§ Source data

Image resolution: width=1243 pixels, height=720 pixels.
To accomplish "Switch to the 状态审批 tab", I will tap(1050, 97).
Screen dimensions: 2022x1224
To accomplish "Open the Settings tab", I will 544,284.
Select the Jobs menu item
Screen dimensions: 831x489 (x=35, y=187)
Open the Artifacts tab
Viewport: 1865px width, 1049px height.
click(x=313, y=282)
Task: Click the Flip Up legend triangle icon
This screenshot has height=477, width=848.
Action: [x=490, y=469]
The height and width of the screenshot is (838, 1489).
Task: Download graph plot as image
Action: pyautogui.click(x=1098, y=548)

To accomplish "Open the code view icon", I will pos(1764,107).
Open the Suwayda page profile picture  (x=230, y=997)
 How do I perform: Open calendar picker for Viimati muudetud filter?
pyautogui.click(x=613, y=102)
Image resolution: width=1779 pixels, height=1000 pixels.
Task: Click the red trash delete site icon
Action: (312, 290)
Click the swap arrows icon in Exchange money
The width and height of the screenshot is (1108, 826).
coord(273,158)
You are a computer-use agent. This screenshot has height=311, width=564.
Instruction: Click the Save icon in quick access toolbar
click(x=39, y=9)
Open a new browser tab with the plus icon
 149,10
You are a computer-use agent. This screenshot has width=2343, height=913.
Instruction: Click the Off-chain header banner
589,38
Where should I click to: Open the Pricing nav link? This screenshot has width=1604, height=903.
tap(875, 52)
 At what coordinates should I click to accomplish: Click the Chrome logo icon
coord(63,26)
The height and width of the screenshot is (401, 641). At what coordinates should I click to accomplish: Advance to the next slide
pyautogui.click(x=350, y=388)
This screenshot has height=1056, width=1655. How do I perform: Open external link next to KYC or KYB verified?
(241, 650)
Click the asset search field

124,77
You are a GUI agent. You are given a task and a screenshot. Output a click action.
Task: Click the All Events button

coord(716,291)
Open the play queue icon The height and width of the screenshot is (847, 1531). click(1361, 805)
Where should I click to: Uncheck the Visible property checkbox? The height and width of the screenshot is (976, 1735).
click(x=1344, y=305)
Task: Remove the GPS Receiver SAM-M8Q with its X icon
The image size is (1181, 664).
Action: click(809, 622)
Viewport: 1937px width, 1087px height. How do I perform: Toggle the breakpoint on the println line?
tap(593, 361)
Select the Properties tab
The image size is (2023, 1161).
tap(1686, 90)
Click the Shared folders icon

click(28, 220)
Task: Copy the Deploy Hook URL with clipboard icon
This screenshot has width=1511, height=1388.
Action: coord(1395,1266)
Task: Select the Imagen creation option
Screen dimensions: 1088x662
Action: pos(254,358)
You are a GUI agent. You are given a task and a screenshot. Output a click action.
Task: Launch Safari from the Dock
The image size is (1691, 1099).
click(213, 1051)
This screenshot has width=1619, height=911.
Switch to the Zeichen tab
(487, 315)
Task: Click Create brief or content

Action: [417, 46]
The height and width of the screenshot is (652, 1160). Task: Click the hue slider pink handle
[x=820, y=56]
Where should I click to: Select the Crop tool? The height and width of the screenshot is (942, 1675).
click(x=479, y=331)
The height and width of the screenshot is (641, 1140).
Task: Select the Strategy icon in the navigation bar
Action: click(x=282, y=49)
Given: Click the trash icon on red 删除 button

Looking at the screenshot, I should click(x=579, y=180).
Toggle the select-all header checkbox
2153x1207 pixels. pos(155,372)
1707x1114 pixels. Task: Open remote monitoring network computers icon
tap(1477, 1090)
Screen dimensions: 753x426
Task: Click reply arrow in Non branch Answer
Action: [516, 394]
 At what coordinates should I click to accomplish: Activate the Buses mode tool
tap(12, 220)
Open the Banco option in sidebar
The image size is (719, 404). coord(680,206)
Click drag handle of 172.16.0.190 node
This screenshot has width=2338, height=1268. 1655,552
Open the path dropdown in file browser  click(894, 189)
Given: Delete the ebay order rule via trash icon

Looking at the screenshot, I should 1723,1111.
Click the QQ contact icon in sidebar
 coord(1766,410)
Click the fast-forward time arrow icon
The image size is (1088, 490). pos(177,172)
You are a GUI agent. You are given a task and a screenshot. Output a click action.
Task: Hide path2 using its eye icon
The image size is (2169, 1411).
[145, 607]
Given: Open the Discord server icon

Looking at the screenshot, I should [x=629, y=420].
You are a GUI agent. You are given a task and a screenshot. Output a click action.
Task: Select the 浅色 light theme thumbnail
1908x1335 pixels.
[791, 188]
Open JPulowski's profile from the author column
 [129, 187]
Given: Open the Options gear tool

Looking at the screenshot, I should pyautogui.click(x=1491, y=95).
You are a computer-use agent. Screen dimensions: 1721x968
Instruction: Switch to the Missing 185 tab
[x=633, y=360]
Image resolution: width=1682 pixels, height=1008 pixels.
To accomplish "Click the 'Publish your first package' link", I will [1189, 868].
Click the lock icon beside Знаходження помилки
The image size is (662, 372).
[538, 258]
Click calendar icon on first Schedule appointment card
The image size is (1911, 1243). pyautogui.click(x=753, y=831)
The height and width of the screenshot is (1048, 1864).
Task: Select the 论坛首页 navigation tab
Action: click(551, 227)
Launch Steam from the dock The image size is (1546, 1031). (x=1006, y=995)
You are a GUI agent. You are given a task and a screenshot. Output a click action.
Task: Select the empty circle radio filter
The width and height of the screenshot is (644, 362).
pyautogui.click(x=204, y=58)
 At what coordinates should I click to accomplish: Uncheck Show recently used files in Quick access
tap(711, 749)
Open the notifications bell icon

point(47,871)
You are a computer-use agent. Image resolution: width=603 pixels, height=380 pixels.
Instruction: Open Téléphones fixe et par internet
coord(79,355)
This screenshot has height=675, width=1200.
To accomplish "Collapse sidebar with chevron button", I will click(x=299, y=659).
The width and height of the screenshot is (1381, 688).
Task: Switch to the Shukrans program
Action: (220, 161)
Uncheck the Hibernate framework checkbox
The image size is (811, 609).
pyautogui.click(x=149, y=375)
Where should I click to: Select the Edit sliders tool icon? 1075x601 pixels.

§ The task
Line by line, transcribe the material exactly.

§ Response to the exercise
Image resolution: width=1243 pixels, height=720 pixels.
To accomplish "Switch to the 状态审批 tab", I will tap(1050, 97).
Screen dimensions: 2022x1224
To accomplish "Open the Settings tab", I will 544,284.
Select the Jobs menu item
Screen dimensions: 831x489 (x=35, y=187)
Open the Artifacts tab
Viewport: 1865px width, 1049px height.
click(x=313, y=282)
Task: Click the Flip Up legend triangle icon
This screenshot has height=477, width=848.
Action: [x=490, y=469]
The height and width of the screenshot is (838, 1489).
Task: Download graph plot as image
Action: pyautogui.click(x=1098, y=548)

To accomplish "Open the code view icon", I will pos(1764,107).
Open the Suwayda page profile picture  (x=230, y=997)
 How do I perform: Open calendar picker for Viimati muudetud filter?
pyautogui.click(x=613, y=102)
Image resolution: width=1779 pixels, height=1000 pixels.
Task: Click the red trash delete site icon
Action: (312, 290)
Click the swap arrows icon in Exchange money
The width and height of the screenshot is (1108, 826).
coord(273,158)
You are a computer-use agent. This screenshot has height=311, width=564.
Instruction: Click the Save icon in quick access toolbar
click(x=39, y=9)
Open a new browser tab with the plus icon
 149,10
You are a computer-use agent. This screenshot has width=2343, height=913.
Instruction: Click the Off-chain header banner
589,38
Where should I click to: Open the Pricing nav link? This screenshot has width=1604, height=903.
tap(875, 52)
 At what coordinates should I click to accomplish: Click the Chrome logo icon
coord(63,26)
The height and width of the screenshot is (401, 641). At what coordinates should I click to accomplish: Advance to the next slide
pyautogui.click(x=350, y=388)
This screenshot has height=1056, width=1655. How do I perform: Open external link next to KYC or KYB verified?
(241, 650)
Click the asset search field

124,77
You are a GUI agent. You are given a task and a screenshot. Output a click action.
Task: Click the All Events button

coord(716,291)
Open the play queue icon The height and width of the screenshot is (847, 1531). click(1361, 805)
Where should I click to: Uncheck the Visible property checkbox? The height and width of the screenshot is (976, 1735).
click(x=1344, y=305)
Task: Remove the GPS Receiver SAM-M8Q with its X icon
The image size is (1181, 664).
Action: click(809, 622)
Viewport: 1937px width, 1087px height. How do I perform: Toggle the breakpoint on the println line?
tap(593, 361)
Select the Properties tab
The image size is (2023, 1161).
tap(1686, 90)
Click the Shared folders icon

click(28, 220)
Task: Copy the Deploy Hook URL with clipboard icon
This screenshot has width=1511, height=1388.
Action: coord(1395,1266)
Task: Select the Imagen creation option
Screen dimensions: 1088x662
Action: pos(254,358)
You are a GUI agent. You are given a task and a screenshot. Output a click action.
Task: Launch Safari from the Dock
The image size is (1691, 1099).
click(213, 1051)
This screenshot has width=1619, height=911.
Switch to the Zeichen tab
(487, 315)
Task: Click Create brief or content

Action: [417, 46]
The height and width of the screenshot is (652, 1160). Task: Click the hue slider pink handle
[x=820, y=56]
Where should I click to: Select the Crop tool? The height and width of the screenshot is (942, 1675).
click(x=479, y=331)
The height and width of the screenshot is (641, 1140).
Task: Select the Strategy icon in the navigation bar
Action: click(x=282, y=49)
Given: Click the trash icon on red 删除 button

Looking at the screenshot, I should click(x=579, y=180).
Toggle the select-all header checkbox
2153x1207 pixels. pos(155,372)
1707x1114 pixels. Task: Open remote monitoring network computers icon
tap(1477, 1090)
Screen dimensions: 753x426
Task: Click reply arrow in Non branch Answer
Action: [516, 394]
 At what coordinates should I click to accomplish: Activate the Buses mode tool
tap(12, 220)
Open the Banco option in sidebar
The image size is (719, 404). coord(680,206)
Click drag handle of 172.16.0.190 node
This screenshot has width=2338, height=1268. 1655,552
Open the path dropdown in file browser  click(894, 189)
Given: Delete the ebay order rule via trash icon

Looking at the screenshot, I should 1723,1111.
Click the QQ contact icon in sidebar
 coord(1766,410)
Click the fast-forward time arrow icon
The image size is (1088, 490). pos(177,172)
You are a GUI agent. You are given a task and a screenshot. Output a click action.
Task: Hide path2 using its eye icon
The image size is (2169, 1411).
[145, 607]
Given: Open the Discord server icon

Looking at the screenshot, I should [x=629, y=420].
You are a GUI agent. You are given a task and a screenshot. Output a click action.
Task: Select the 浅色 light theme thumbnail
1908x1335 pixels.
[791, 188]
Open JPulowski's profile from the author column
 [129, 187]
Given: Open the Options gear tool

Looking at the screenshot, I should pyautogui.click(x=1491, y=95).
You are a computer-use agent. Screen dimensions: 1721x968
Instruction: Switch to the Missing 185 tab
[x=633, y=360]
Image resolution: width=1682 pixels, height=1008 pixels.
To accomplish "Click the 'Publish your first package' link", I will [1189, 868].
Click the lock icon beside Знаходження помилки
The image size is (662, 372).
[538, 258]
Click calendar icon on first Schedule appointment card
The image size is (1911, 1243). pyautogui.click(x=753, y=831)
The height and width of the screenshot is (1048, 1864).
Task: Select the 论坛首页 navigation tab
Action: click(551, 227)
Launch Steam from the dock The image size is (1546, 1031). (x=1006, y=995)
You are a GUI agent. You are given a task and a screenshot. Output a click action.
Task: Select the empty circle radio filter
The width and height of the screenshot is (644, 362).
pyautogui.click(x=204, y=58)
 At what coordinates should I click to accomplish: Uncheck Show recently used files in Quick access
tap(711, 749)
Open the notifications bell icon

point(47,871)
You are a computer-use agent. Image resolution: width=603 pixels, height=380 pixels.
Instruction: Open Téléphones fixe et par internet
coord(79,355)
This screenshot has height=675, width=1200.
To accomplish "Collapse sidebar with chevron button", I will click(x=299, y=659).
The width and height of the screenshot is (1381, 688).
Task: Switch to the Shukrans program
Action: (220, 161)
Uncheck the Hibernate framework checkbox
The image size is (811, 609).
pyautogui.click(x=149, y=375)
Where should I click to: Select the Edit sliders tool icon? 1075x601 pixels.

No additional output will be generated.